Indian students studying abroad are finding new ways to earn extra income as living costs rise and the weakening rupee reduces financial support from home. Traditional part-time jobs in cafes, stores, and restaurants are increasingly being replaced by online gigs such as tutoring, design, coding, social media management, content creation, video or podcast editing, and paid university research or student-support roles.

The growing adoption of AI is speeding up this shift toward flexible, remote work that fits within student visa rules, even as governments tighten regulations on international student employment. For instance, in the US, F-1 visa students can work up to 20 hours on campus during term time. In the UK, eligible degree students can work 20 hours per week; Canada allows 24 hours off-campus; and Australia caps work at 48 hours per fortnight during study periods.
Experts note that while these roles provide valuable work experience, financial pressure remains the main motivator. The Indian rupee has hit record lows against the dollar, up more than 5% depreciation in 2026 and nearly 11% since April 2025, increasing the cost of overseas education for families with loans disbursed in rupees. Average education loans for studying abroad have risen from about ₹39 lakh in 2024 to ₹43 lakh in 2025.

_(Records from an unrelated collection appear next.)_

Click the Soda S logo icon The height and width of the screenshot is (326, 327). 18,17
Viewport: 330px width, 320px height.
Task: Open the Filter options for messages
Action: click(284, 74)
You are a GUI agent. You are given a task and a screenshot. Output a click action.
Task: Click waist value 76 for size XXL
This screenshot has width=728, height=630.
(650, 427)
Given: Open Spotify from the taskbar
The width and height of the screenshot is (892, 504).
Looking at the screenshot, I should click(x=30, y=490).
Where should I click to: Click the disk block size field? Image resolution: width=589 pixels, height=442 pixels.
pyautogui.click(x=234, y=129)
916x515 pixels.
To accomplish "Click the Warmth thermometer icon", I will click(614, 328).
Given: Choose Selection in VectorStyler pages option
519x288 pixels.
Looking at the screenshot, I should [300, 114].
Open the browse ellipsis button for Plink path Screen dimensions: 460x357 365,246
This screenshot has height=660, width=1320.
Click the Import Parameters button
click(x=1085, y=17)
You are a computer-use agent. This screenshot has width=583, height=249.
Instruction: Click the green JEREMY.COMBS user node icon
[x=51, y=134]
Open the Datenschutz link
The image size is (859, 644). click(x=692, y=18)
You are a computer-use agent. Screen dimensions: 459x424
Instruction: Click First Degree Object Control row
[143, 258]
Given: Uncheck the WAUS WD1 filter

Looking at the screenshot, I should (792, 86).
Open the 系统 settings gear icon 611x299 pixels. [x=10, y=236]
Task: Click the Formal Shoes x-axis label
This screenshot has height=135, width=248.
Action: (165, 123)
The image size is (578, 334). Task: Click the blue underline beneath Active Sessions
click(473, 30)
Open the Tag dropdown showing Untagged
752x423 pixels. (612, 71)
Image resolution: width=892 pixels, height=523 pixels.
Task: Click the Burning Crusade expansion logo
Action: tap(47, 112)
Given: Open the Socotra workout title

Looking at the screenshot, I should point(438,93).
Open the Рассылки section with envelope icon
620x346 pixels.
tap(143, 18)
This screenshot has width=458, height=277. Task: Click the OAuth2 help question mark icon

Students are exploring newer income streams like affiliate marketing, social media monetization, small-scale resale, and e-commerce of thrifted items, books, and essentials. They are also seeking remote gigs and destinations with better work rights, strategically applying for scholarships, and choosing universities and programs aligned with financial and career goals.
AI-driven work is becoming a major source of income, with platforms like Scale AI, Appen, and Upwork offering high-paying freelance opportunities in AI evaluation and prompt engineering. Other unconventional avenues include clinical trials, focus groups, pet-sitting, au-pair roles, and reselling second-hand goods or student rooms.
The modern international student increasingly relies on digital skills, niche expertise, and innovative approaches to earn, moving beyond traditional hourly work to sustain their studies abroad.